Evgeny Lazin
Evgeny Lazin

Reputation: 9413

Binary search in many sorted arrays

I have many arrays with sorted data. I need to perform binary search in this arrays. If key ranges in this arrays were disjoint it will be possible to sort arrays by range and then perform binary search as with single array. But in my case, key-ranges in this arrays can overlap. In this case it is only possible to perform filtering to exclude some arrays and then sort the other part. In my case most of the arrays doesn't overlap so filtering, most of the time, will return only one array but it is still possible for bad data to ruin performance.

Is it possible to use better algorithm in this case? It is possible to modify arrays slightly, add some metadata or links to other arrays.

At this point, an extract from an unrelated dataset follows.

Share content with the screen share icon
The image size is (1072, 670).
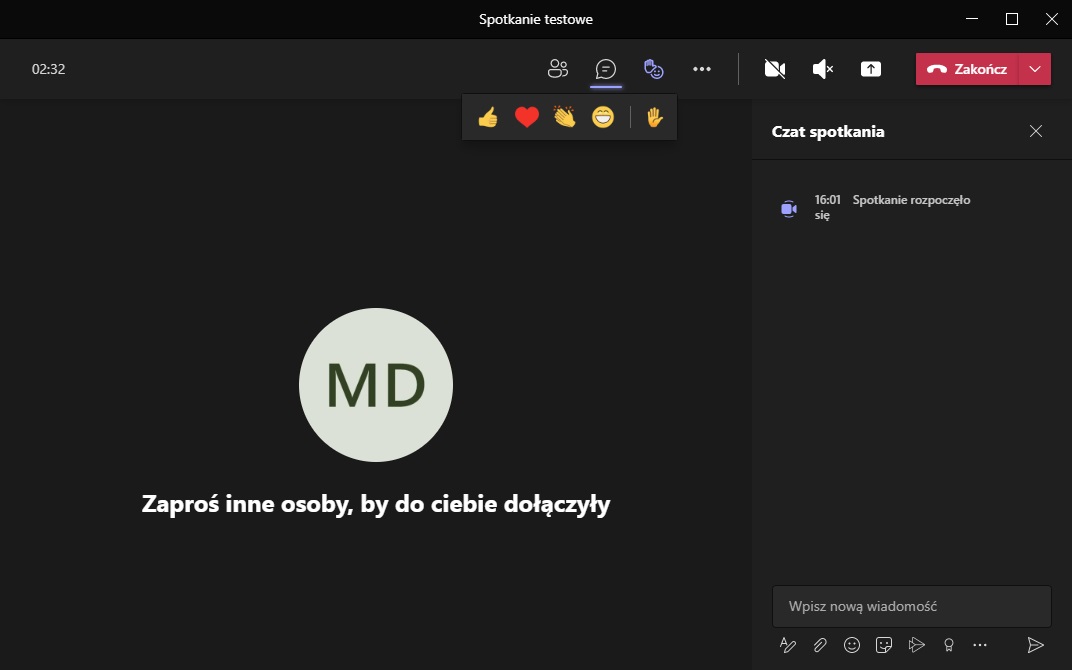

Update This arrays is data pages backed by disk storage. I use memory mapped files for this. I can sort data inside page very fast, because copying doesn't involved in this process. But to merge two pages I need to copy large amount of data between pages. I have very large amount of data, terabytes! But each page is only 8Mb so it can be searched quickly. New pages added to the storage from time to time. Pages contains time-series data so it already partially sorted and new arrays doesn't overlap with old data most of the time.

Upvotes: 3

Views: 603

Answers (5)

sidquanto
sidquanto

Reputation: 315

Maintain multiple groups of arrays which have disjoint ranges.

When performing the binary search, do it in parallel over these groups or try it over groups based on smallest first.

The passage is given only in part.